Lab 2 Extra Problem

Go back to this week's lab writeup here.

This optional problem is an opportunity to further exercise your understanding of strings.

Code Study: atoi

(takes about 20-30min)

In assign0, you used the atoi function to convert a string argument to an integer. The function name comes from ascii to integer. As you found out in assign0, atoi is convenient to use, but not particularly robust. It has largely been superseded by strtol (used in assign1), which provides more features, but is more complicated.

Below is an implementation of atoi based on the implementation from musl. This code is included in the atoi.c program so you can compile and run it.
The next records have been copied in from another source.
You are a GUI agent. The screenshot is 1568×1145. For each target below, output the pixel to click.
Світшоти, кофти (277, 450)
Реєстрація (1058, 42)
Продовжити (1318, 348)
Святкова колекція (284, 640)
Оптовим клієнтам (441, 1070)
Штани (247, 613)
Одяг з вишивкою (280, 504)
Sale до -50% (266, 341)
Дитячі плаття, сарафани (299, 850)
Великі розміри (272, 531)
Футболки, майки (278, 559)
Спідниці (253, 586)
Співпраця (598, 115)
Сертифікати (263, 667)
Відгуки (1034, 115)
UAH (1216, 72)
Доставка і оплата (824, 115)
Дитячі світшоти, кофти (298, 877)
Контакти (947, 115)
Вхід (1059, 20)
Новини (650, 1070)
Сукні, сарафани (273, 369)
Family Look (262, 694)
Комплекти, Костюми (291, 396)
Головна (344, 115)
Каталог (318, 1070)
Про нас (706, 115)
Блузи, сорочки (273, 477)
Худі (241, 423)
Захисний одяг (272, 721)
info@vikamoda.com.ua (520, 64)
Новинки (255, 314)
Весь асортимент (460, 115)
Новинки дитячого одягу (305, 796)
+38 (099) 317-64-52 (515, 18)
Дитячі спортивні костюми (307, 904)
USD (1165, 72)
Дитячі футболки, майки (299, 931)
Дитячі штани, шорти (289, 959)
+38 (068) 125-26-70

Note that not all stylistic decisions below are ones you should emulate - we use this code mostly as a case study of how to understand core implementations.
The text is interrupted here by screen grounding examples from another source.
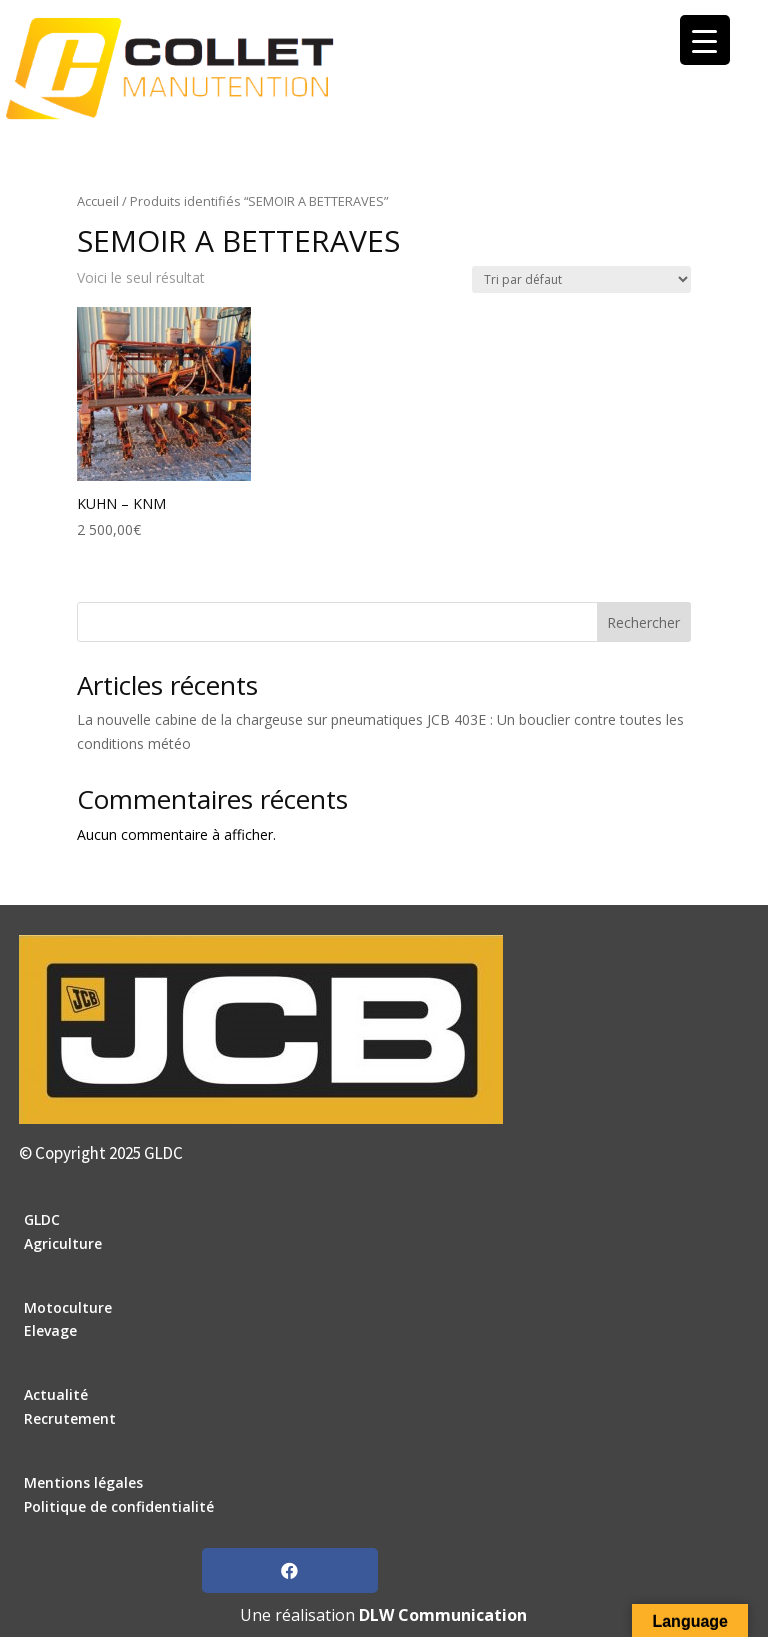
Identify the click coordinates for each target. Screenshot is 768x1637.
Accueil (98, 201)
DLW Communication (443, 1615)
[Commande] (581, 279)
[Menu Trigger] (705, 40)
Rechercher (643, 622)
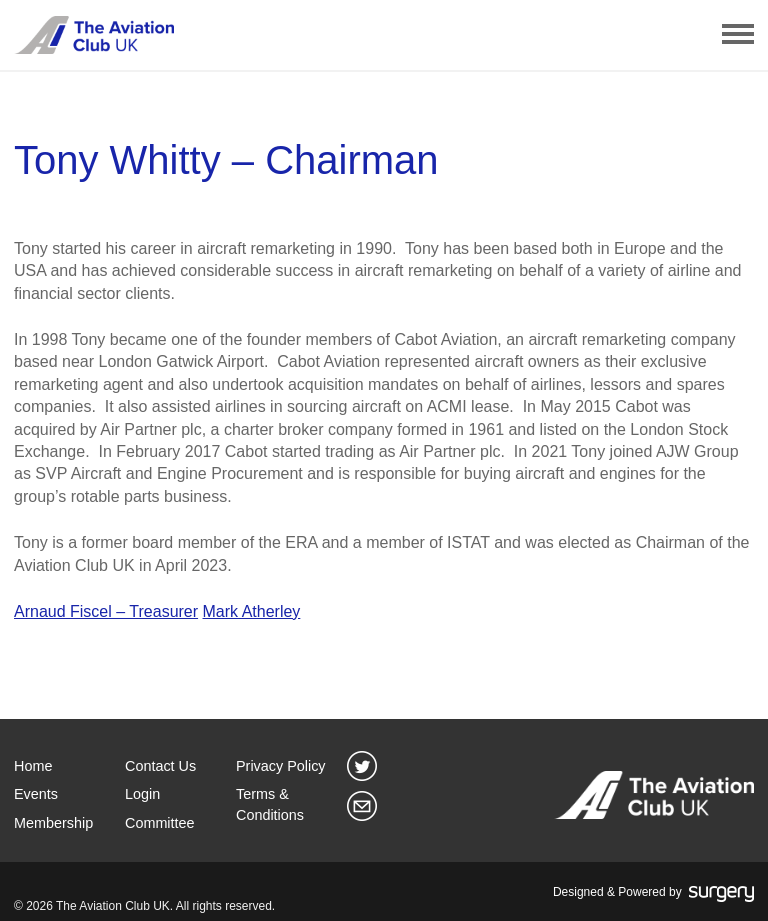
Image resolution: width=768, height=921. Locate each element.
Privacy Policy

 1    int musl_atoi(const char *s) {
 2        while (isspace(*s)) {
 3            s++;
 4        }
 5
 6        bool negative = false;
 7        switch (*s) {
 8            case '-':
 9                negative = true;
10            case '+':
11                s++;
12        }
13   
14        /* Compute as a negative number to avoid overflow on INT_MIN */
15        int number = 0;
16        while (isdigit(*s)) {
17            number = 10 * number - (*(s++) - '0');
18        }
19    
20        return negative ? number : -number;
21    }

Let's trace through the function. Here are some questions to guide you:

  • Q: [Line 2] What does the expression *s evaluate to? What is another equivalent way to write this expression? (Perhaps this alternate way would be preferred for readability, but alas...)
  • Q: [Line 3] What does the expressions++ do to s?
  • [Lines 6-12] If the string begins with a leading minus, at what point does it advance s past that char? This is subtle! (The fallthrough behavior of a switch statement can be surprising and often triggered by accident, so a comment noting there is intentionally no break statement would probably have been a good idea, but alas...)
  • The code has two loops that advance along the string, but neither has an explicit test to stop at the null terminator. Q: Why is this not necessary?
  • Q: How is a single digit character converted to its numeric value? How is that value combined with the number being built up so far?
  • [Line 17] One quirky note about s++ is that the expression not only modifies s, but it also evaluates to the original value of s (Check out this link for more about this quirky syntax). In other words, s++ will modify s but then evaluate to s rather than the incremented value. Q: How is this used to make the string processing more concise?
  • [Lines 15-20] The loop builds up n as a negative value and later negates it. The comment indicates this choice avoids overflow on INT_MIN. Q: Why does INT_MIN seem to necessitate its own special case? Why does atoi construct a numeric value as a negative number instead of a positive number?
  • Q: What happens when the input string contains a non-digit char? What if that non-digit char is the very first character?
  • [Line 20] Note that the ternary expression (with the question mark and colon) is evaluated using the form "CONDITION ? IF_TRUE : IF_FALSE". Q: Try applying this to interpret the return statement above.

Compile the included atoi program and do some testing. Identify an input of interest and first manually trace how the function will process it, then step through the program in gdb to verify your understanding is correct. Try some inputs that should successfully convert, e.g. ./atoi 107 0 -12, then consider inputs that are problematic or malformed, e.g. ./atoi 3.14 binky @55 --8. What about an input that is outside the representable range of integer? If the string is a number larger than INT_MAX, will it overflow, saturate, return 0, raise an error, or do something else entirely?